**Passage provided:**
— Begin —
1 Function | 2 Reference Model | 3 Input/Output Data |
4 SubAIMs | 5 JSON Metadata | 6 Profiles |
7 Reference Software | 8 Conformance Texting | 9 Performance Assessment |
1 Functions
Audio Segmentation (MMC-AUS):
Receives | Audio Object | Audio to be segmented |
Identifies | Speech Time | Time of audio segmentation |
Extracts | Target Speech Objects | Speech Object to be extracted |
Detects | Speech Overlap | Data Type about speech overlap |
Produces | Speech Time | Duration of speech segment |
Speech Overlap | Data Type about speech overlap | |
Speech Objects | Each Speech Object includes a Speaker’s Turn, i.e., one or more adjacent utterances from the same Speaker. |
2 Reference Model
Figure 1 depicts the Reference Model of the Audio Segmentation (MMC-AUS) AIM.
Figure 1 – Reference Model of Audio Segmentation (MMC-AUS) AIM
3 Input/Output Data
Table 1 specifies the Input and Output Data of the Audio Segmentation (MMC-AUS) AIM.
— End —
**Your tasks:**
1 - Using the audio segmentation passage, decide whether each statement agrees with it. Answer yes or no for each, and quote the words of the passage that decide it.
(a) Each Speech Object includes a Speaker's Turn made up of one or more adjacent utterances from the same Speaker.
(b) Table 1 specifies the Reference Model of the AIM.
(c) What the AIM receives is an Audio Object to be segmented.
2 - Resume the audio segmentation passage from the point where it stops.

**Extracted information:**
— Begin —
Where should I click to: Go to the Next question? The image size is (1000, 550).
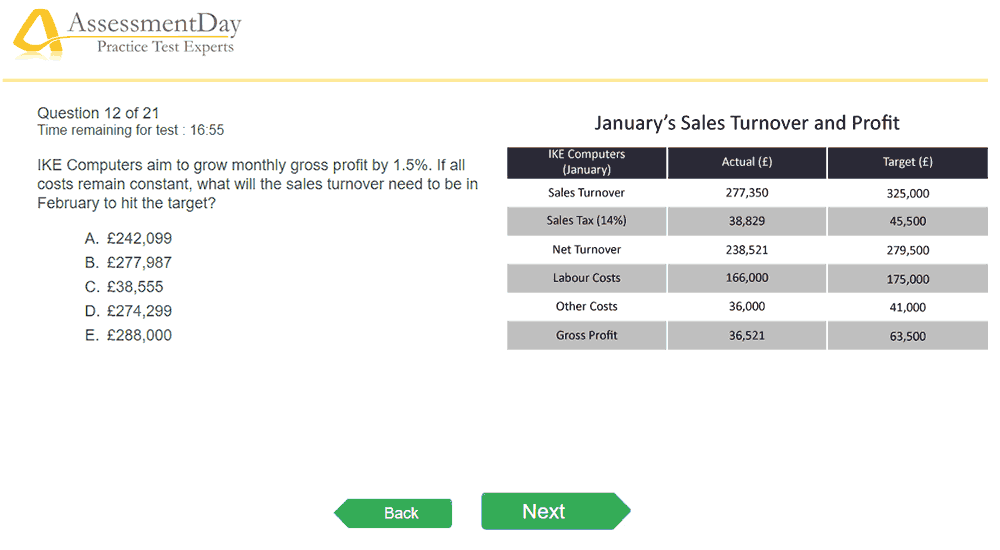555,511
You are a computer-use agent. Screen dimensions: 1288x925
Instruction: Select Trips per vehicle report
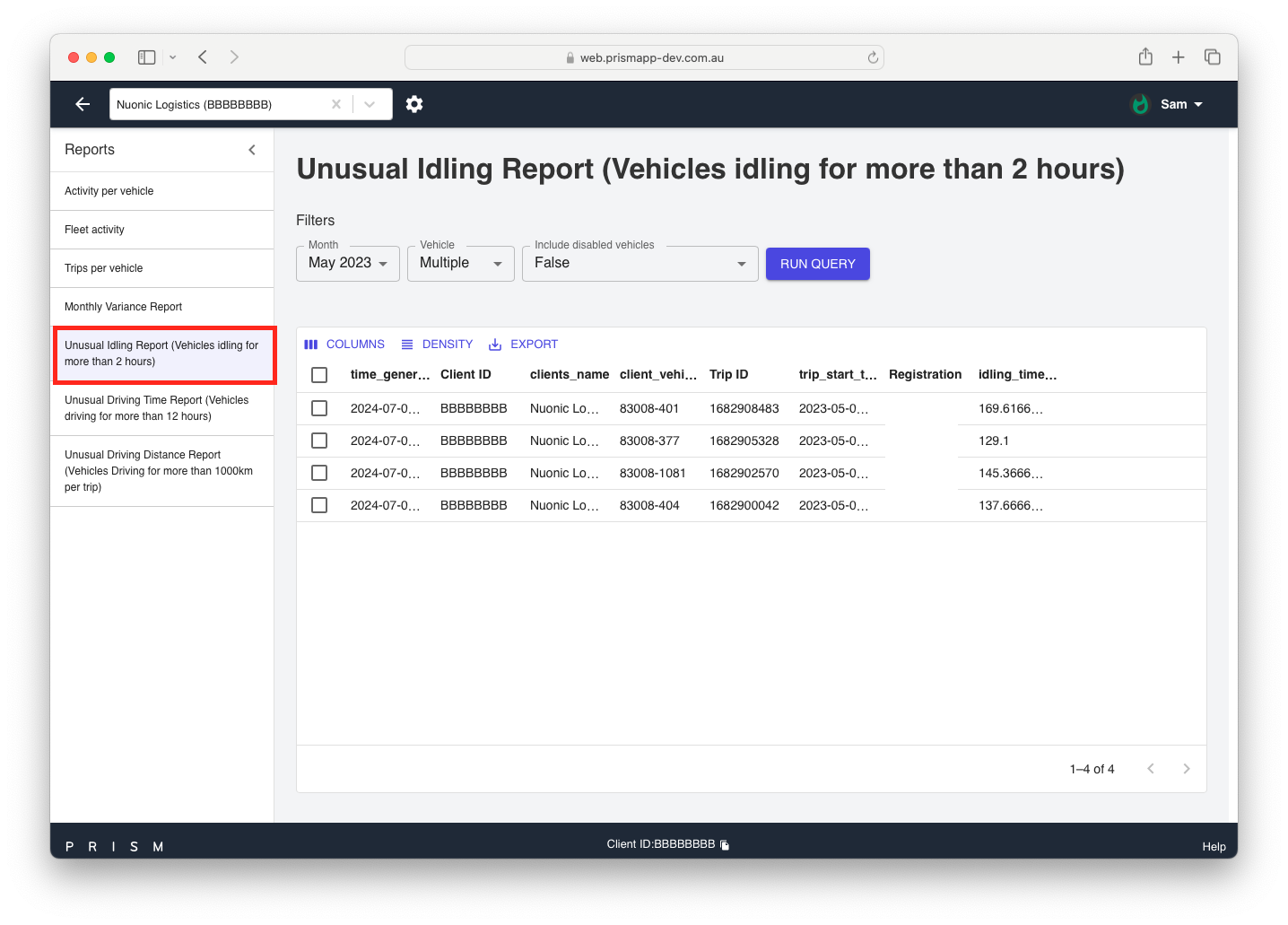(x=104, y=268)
— End —
— Begin —
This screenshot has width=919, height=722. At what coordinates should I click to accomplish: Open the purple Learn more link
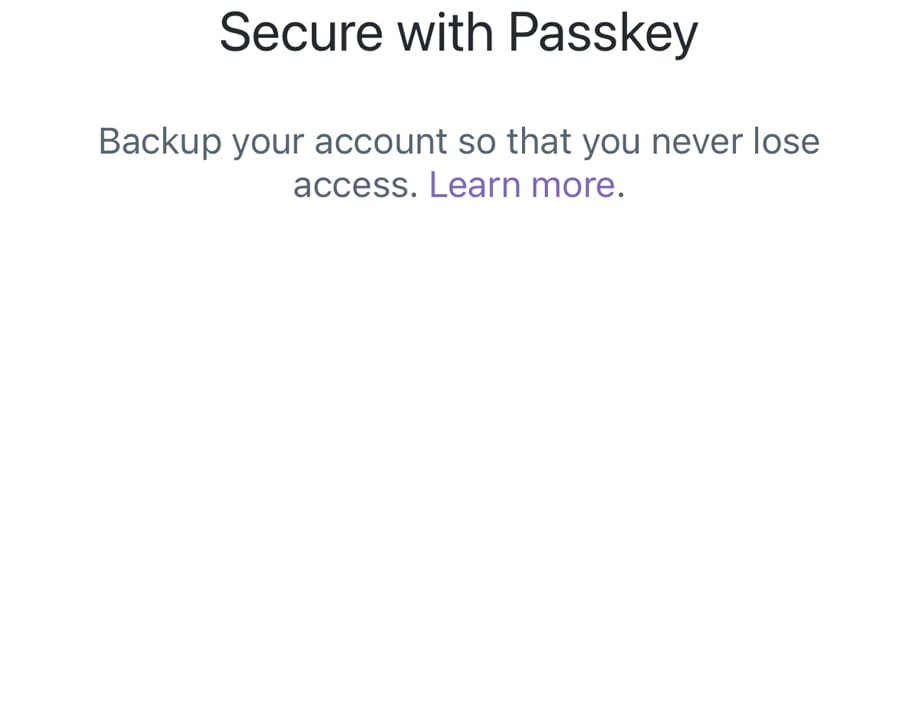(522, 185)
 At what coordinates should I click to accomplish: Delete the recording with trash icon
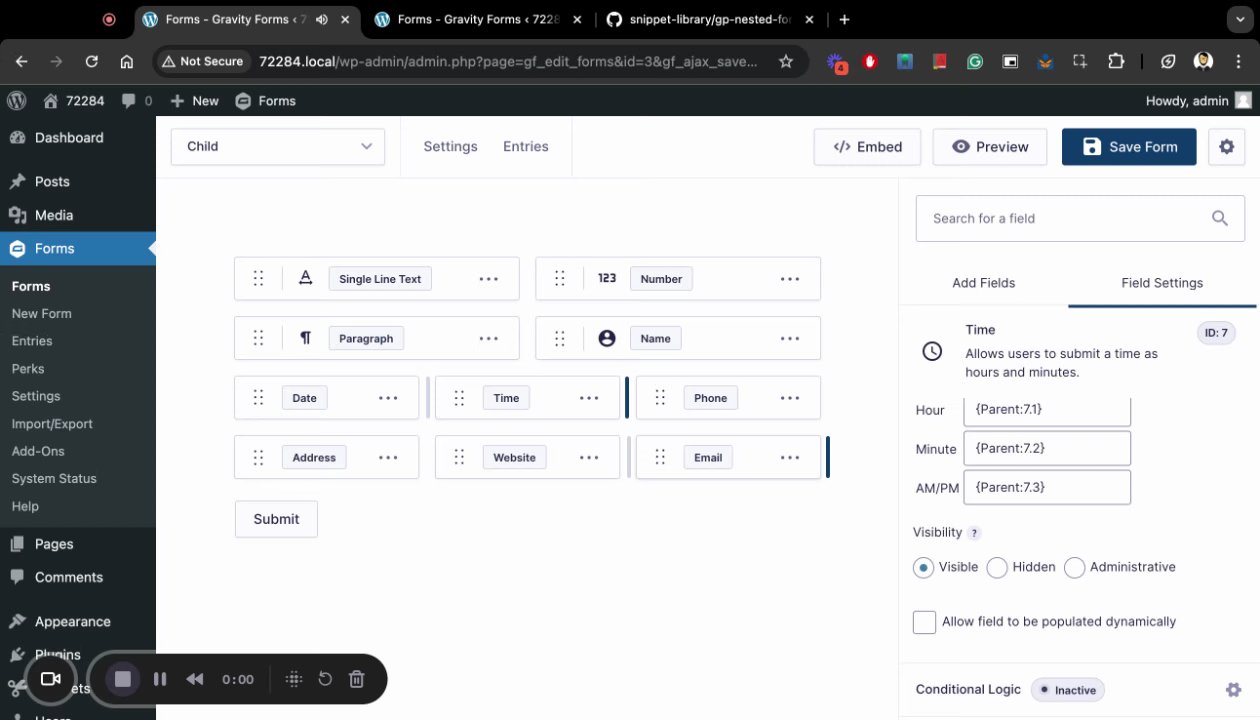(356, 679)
— End —
— Begin —
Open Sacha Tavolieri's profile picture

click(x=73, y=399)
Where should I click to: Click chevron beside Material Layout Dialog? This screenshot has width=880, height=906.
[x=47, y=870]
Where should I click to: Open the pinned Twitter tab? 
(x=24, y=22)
— End —
**Task responses:**
1 -
(a) Yes: "Each Speech Object includes a Speaker’s Turn, i.e., one or more adjacent utterances from the same Speaker."
(b) No: "Table 1 specifies the Input and Output Data of the Audio Segmentation (MMC-AUS) AIM."
(c) Yes: "Receives | Audio Object | Audio to be segmented"

2 -
Table 1 – I/O Data of the Audio Segmentation (MMC-AUS) AIM
Input | Description |
Audio Object | Input Audio in a file. |
Output | Description |
Speaker Time | Time one or more Speakers start speaking. |
Speech Overlap | Number of overlapping speakers. |
Speech Object | Speech Object containing the utterance(s) of the Speaker(s). |
4 SubAIMs
No SubAIMs
5 JSON Metadata
https://schemas.mpai.community/MMC/V2.3/AIMs/AudioSegmentation.json
6 Profiles
No Profiles.
7 Reference Software
7.1 Disclaimers
- This MMC-AUS Reference Software Implementation is released with the BSD-3-Clause licence.
- The purpose of this MMC-AUS Reference Software is to show a working Implementation of OSD-AUS, not to provide a ready-to-use product.
- MPAI disclaims the suitability of the Software for any other purposes and does not guarantee that it is secure.
- Use of this Reference Software may require acceptance of licences from the respective repositories. Users shall verify that they have the right to use any third-party software required by this Reference Software.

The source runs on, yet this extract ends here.